**EXERCISE OBJECTIVE**
Every line below that carries the word "computer" needs to be copied.
=== Section Start ===
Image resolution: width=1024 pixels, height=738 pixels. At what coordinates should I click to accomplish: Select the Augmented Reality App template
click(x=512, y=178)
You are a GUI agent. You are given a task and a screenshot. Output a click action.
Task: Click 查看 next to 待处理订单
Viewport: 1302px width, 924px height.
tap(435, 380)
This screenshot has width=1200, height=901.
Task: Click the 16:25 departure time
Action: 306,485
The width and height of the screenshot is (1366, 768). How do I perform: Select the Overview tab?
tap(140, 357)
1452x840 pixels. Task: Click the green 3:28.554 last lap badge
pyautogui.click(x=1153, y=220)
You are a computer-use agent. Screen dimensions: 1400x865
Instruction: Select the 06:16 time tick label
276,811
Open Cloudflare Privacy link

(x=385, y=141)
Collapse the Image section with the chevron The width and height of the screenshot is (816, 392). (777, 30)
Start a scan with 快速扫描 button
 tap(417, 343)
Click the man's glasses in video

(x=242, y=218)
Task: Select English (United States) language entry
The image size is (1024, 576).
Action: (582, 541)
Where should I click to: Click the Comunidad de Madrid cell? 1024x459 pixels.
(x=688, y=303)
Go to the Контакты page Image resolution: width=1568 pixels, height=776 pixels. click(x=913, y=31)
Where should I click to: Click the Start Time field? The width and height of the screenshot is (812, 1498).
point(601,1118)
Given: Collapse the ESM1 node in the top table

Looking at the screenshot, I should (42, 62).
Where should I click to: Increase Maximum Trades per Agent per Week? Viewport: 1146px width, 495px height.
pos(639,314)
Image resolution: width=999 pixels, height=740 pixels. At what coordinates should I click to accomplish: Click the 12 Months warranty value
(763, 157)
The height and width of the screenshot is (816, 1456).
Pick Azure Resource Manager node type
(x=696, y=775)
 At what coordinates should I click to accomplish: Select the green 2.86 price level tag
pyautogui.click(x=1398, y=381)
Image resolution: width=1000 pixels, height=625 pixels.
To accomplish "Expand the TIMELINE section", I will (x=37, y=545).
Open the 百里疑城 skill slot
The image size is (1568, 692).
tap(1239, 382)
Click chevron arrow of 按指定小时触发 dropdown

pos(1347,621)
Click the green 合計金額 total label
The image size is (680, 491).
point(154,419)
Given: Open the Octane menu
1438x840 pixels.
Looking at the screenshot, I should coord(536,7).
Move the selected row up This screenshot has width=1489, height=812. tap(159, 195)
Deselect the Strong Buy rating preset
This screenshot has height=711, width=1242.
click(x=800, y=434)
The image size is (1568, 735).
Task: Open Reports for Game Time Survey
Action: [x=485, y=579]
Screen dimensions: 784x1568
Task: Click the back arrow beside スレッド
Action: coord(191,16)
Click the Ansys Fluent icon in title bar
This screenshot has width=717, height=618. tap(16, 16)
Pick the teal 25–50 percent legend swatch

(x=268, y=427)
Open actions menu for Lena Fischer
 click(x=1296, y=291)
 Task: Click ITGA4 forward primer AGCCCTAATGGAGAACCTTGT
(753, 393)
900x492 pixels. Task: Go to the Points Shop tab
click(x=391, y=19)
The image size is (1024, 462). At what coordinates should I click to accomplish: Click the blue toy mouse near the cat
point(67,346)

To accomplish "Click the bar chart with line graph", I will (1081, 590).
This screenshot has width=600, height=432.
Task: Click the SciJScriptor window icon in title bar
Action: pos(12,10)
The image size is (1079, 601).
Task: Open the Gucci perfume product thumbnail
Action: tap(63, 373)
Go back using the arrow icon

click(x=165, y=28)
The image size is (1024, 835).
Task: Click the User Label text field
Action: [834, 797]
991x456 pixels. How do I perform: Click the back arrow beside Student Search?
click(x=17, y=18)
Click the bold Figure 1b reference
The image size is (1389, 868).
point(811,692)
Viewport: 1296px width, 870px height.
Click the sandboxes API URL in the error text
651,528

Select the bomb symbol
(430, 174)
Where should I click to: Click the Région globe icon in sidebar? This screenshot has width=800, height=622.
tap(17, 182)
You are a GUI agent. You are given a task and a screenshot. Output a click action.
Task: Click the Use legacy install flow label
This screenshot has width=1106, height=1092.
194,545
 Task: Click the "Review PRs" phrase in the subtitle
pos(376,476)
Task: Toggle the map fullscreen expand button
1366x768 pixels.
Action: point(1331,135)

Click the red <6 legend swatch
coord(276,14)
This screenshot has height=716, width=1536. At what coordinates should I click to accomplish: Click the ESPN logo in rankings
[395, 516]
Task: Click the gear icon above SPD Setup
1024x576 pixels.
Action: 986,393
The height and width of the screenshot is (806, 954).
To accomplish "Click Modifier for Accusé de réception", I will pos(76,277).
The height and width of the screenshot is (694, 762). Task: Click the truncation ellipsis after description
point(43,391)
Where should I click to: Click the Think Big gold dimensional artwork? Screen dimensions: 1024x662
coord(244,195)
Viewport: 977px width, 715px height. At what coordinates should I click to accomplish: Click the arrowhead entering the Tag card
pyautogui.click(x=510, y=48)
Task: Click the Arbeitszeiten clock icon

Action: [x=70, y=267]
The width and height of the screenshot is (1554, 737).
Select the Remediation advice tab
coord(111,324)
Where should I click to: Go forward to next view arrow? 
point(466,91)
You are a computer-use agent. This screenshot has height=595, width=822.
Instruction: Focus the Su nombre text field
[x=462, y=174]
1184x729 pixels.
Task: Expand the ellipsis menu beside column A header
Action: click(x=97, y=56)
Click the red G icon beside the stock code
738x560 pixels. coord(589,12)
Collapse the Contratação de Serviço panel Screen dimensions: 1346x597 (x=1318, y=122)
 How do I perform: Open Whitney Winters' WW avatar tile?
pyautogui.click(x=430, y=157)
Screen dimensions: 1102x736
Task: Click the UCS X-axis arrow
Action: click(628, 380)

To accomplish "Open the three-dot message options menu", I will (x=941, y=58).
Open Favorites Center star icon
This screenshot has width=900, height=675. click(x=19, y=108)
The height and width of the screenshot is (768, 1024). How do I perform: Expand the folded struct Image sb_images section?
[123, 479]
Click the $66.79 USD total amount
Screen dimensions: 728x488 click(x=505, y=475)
=== Section End ===
**SOLUTION TO THE PROBLEM**
You are a computer-use agent. Screen dimensions: 1400x865
You are a computer-use agent. This screenshot has height=595, width=822.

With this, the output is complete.